Security operation centers (SOC) are oriented in the protection of confidentiality, integrity and availability of the information assets in the network and services of the company.
What does a Security Operations Center do and why is it important?
The SOC allows the companies to centralize, visualize and manage information assets. Also help to detect, prevent and remedy cybersecurity events
Main tasks of a security operations center are:
- Monitor and analyze events from the different sources to detect possible malicious behavior.
- Identify security risks, global trends, sector trends and company trends that could affect the company.
- Prevent the materialization of a security risk using a proactive security analysis of information assets of the company. As a result you will have a risk mitigation plan.
- Manage security incidents in order to reduce the Impact of the materialized risk in the company
- Support company areas that need it in security crisis.
Technology, Process and People
Technology: Technologies that support a SOC can be dividend in 4 categories:
1. SIEM technologies: They are responsible for centralizing, processing, analyzing and presenting all the data collected from different sources in a single application that allows technical and executive people to know what is happening in their network and take decisions based on that.
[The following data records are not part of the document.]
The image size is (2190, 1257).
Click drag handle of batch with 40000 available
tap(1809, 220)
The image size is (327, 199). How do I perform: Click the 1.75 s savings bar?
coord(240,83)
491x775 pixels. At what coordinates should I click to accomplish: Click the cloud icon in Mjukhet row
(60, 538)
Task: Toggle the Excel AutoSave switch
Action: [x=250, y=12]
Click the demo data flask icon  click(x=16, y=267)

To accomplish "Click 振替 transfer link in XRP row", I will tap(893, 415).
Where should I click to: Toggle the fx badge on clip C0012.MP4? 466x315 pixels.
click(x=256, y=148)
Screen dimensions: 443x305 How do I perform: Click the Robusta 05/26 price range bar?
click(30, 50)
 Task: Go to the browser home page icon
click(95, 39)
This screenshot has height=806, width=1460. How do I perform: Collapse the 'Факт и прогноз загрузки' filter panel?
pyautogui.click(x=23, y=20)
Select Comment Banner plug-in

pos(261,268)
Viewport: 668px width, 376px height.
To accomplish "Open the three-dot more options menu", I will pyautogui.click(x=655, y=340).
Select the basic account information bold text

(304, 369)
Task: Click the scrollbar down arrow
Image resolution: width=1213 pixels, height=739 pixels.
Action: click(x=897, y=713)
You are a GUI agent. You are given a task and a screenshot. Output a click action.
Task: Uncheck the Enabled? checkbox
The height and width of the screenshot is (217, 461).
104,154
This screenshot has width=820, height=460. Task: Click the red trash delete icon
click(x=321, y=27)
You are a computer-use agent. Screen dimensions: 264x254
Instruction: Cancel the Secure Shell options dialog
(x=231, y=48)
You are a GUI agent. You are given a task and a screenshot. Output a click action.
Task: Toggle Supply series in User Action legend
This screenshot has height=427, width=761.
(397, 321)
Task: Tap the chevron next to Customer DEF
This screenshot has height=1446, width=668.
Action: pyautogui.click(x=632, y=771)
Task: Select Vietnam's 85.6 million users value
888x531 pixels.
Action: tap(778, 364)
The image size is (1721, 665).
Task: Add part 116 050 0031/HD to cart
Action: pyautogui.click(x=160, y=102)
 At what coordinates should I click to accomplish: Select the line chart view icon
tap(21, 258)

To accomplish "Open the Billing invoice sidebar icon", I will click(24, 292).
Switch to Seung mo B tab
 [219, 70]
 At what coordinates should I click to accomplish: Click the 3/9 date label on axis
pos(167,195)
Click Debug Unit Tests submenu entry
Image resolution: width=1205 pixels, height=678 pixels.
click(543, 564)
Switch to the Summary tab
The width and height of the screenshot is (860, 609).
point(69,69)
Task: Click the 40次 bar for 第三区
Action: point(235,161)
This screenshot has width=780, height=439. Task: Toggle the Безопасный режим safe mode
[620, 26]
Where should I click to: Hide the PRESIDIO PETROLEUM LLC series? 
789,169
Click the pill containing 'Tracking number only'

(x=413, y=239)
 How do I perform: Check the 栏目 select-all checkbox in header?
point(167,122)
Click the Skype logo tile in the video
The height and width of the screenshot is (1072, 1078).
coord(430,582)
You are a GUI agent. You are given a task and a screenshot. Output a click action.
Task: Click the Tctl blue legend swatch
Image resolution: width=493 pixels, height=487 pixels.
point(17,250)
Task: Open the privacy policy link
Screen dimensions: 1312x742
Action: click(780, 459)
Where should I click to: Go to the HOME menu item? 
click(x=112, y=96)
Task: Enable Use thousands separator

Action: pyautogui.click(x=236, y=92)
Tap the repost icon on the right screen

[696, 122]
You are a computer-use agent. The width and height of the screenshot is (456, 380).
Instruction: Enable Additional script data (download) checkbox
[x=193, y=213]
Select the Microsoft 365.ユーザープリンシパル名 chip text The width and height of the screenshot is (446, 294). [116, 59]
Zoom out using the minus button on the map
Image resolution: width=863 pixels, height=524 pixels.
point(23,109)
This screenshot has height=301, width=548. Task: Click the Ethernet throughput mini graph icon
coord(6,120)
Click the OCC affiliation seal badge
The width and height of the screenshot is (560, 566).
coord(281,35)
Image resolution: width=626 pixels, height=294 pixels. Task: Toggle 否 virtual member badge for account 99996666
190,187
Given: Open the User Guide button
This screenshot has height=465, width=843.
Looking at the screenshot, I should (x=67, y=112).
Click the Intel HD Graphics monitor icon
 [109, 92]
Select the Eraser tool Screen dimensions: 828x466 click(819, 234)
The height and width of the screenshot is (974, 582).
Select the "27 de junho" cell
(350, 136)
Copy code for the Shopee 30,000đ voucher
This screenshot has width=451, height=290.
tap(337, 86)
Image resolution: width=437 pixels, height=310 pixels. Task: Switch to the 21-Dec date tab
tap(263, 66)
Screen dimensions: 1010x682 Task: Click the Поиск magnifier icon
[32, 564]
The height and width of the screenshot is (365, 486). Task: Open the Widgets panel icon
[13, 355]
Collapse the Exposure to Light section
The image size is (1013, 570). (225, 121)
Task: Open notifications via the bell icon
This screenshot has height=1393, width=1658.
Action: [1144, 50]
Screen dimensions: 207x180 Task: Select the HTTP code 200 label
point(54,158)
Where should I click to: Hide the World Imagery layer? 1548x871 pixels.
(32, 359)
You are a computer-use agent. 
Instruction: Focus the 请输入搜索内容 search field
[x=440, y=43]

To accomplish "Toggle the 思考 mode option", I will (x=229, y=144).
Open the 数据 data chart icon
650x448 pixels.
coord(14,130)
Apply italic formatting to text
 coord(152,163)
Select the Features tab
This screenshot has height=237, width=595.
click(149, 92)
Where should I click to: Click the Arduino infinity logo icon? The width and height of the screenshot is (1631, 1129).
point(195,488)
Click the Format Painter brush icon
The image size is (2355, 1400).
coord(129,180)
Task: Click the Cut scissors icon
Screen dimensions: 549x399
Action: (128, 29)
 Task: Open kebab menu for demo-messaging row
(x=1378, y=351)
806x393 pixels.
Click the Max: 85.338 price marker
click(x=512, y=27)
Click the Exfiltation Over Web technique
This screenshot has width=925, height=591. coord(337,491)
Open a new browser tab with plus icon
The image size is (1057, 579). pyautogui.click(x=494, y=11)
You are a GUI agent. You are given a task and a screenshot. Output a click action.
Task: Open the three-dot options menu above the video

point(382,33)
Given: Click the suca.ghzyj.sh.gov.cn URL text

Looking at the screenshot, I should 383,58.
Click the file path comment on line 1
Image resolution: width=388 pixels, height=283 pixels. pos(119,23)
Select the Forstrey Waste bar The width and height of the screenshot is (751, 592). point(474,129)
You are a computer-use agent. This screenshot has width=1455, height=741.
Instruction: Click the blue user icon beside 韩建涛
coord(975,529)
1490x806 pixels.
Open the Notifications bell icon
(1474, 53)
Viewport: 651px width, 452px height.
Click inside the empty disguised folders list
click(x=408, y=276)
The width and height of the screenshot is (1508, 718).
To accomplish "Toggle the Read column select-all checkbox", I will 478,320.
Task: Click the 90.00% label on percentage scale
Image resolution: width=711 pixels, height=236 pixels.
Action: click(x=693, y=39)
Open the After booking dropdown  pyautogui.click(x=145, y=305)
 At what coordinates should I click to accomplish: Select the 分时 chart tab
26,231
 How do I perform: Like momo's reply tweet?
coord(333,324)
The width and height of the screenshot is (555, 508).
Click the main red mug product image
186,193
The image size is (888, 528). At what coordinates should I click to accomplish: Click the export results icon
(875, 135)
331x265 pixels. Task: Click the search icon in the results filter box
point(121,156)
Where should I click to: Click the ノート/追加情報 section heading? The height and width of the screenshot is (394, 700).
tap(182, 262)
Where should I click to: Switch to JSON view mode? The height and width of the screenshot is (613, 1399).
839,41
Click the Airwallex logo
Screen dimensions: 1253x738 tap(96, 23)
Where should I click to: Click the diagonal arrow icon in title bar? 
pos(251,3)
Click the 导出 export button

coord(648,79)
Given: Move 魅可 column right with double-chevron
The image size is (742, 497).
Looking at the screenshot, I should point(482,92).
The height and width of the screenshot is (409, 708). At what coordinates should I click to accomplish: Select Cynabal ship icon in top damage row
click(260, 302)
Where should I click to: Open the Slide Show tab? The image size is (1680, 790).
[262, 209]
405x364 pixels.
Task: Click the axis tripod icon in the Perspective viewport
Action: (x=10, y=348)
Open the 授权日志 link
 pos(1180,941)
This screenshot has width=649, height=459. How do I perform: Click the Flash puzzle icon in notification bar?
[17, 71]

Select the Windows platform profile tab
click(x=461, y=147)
Some options that you can find in the market are:
- SIEMonster
- ELK + some plugins
- OSSIM
- LogRhythm
- Qradar
- Splunk
- ArcSight
2. Monitoring and Control technologies: These are the data sources that SIEM will receive. Correct configuration and knowledge of this controls is the base of a good analysis. Some examples of technologies of this category are:
- Perimeter security solutions: Firewall, VPN, Proxy
- Network security solutions: NAC, IDS/IPS, vulnerability scanner
- Endpoint security solutions : Antivirus, DLP, EDR
- Infrastructure monitoring tools
- Applications and OS logs
3. Incident response technologies: In case of an incident, it is necessary to have tools to allow the identification of the involved devices, recover affected files, analyze event logs. For example:
- Vulnerability scanner
- Application log analyzer
- Forensic tools
4. Management technologies: The main aim of a security operations center is to impact the business strategy. Implementing tools that allow traceability, documentation and reporting will be fundamental.
Some of the technologies of this category are:
- Ticketing
- Reporting
- Inventory
Process: Defined processes should allow the answer of some of these questions on each topic.
- Crown jewel: Which are the critical information assets? Where are them? How are them protected? How you plan to protect them?
- Risk management: How to identify, classify and manage risks in the company? Who is the responsible of an information asset and who is responsible of its protection?
- Incident response: Which are the parameters for classify an incident as low, medium, high or critical priority? Who must be informed? Who is responsible of the mitigation?
- Security awareness: Is the CEO aware of the importance of security information in the company? Are the employees aware of their responsibility in the company security? Does the budget of the company includes investment on cybersecurity?
- Continuous evolution: Does the SOC direct communication with cybersecurity community? Does the SOC direct communication with another SOCs in order to share IoCs, troubleshooting, etc? Are there documentation processes to ensure that the well-known problems database keep updated?
- Information segmentation: Who has view access to a specific information asset? Who has edition access to a specific information asset?
People: People involved in a security operations center must have at least following skills
1. Hard skills:
- Defensive and offensive security
- Networking
- System administration
- Forensics
2. Soft skills:
- Communication
- Client management
- Project management
- Problem solving
- Teamwork
It is common for a security operations center to be hired as a service in companies where security is not their core business because it reduces costs and effort but ensures a security control. In these cases, communication between the SOC provider and the business analyst is critical to getting the most benefit from the service for the business.
SOC is a wide and dynamic topic. I hope that with this article you have a general idea about it.